The companies already are required by the U.S. Army Corps of Engineers — the federal permitting agency — to sample for mussels.
The discovery of rare mussels during dredging several years ago prompted the Pennsylvania Department of Environmental Protection (DEP) to make fish sampling a condition of state permits. Dredgers sued the DEP in response but backed down on the eve of their Sept. 8 appearance before the Pennsylvania Environmental Hearing Board.
"It's a victory for the fish," said John Arway, environmental director of the Pennsylvania Fish and Boat Commission, which helped the DEP construct the dredging permit.
"Now we'll get the information we need to do a risk analysis for future permits."
The commission is conducting more extensive surveys of the rivers so it can compare the dredgers' findings with its own.
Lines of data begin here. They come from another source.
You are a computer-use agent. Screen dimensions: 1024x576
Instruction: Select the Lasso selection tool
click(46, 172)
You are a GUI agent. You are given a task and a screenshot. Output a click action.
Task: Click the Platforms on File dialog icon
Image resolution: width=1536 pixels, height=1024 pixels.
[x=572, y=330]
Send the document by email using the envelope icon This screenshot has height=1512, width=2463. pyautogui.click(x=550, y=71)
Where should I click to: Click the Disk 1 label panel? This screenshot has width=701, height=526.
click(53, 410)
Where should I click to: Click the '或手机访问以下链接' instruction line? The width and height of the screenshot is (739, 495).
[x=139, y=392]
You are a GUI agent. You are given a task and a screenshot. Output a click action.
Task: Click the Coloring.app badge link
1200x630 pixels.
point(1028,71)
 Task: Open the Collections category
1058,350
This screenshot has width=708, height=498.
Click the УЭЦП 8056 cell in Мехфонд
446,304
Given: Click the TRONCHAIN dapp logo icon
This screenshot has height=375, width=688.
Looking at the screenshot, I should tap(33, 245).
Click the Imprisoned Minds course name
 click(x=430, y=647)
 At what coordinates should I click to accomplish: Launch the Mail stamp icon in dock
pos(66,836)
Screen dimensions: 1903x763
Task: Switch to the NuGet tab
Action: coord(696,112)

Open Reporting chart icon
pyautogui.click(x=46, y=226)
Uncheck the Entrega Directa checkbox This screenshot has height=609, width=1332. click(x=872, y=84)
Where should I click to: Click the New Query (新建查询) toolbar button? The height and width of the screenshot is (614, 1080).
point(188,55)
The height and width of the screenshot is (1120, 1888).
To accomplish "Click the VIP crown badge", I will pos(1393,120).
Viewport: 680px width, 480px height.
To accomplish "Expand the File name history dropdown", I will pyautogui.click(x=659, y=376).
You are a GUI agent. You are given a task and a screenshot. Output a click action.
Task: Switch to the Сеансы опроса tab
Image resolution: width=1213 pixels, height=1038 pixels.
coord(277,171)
Both the dredgers and the commission are using a state-of-the-art benthic trawl technique that enables surveyors to get into areas of the river previously unexplored.
"We found river darters on the Ohio and glass shrimp on the Monongahela using the benthic trawls," said Arway. "We are going to determine whether these species should be listed [as threatened or endangered]."
Arway expects more surprises.
"As we get more experienced with benthic trawling, we'll discover things we didn't think we'd discover," he said.
"The same thing happened with the mussels. When dredgers did [their original] surveys, they didn't find any. But when they started doing diving surveys, they found the rare northern riffle shell and club shell mussels. We expect the same thing will happen with fish."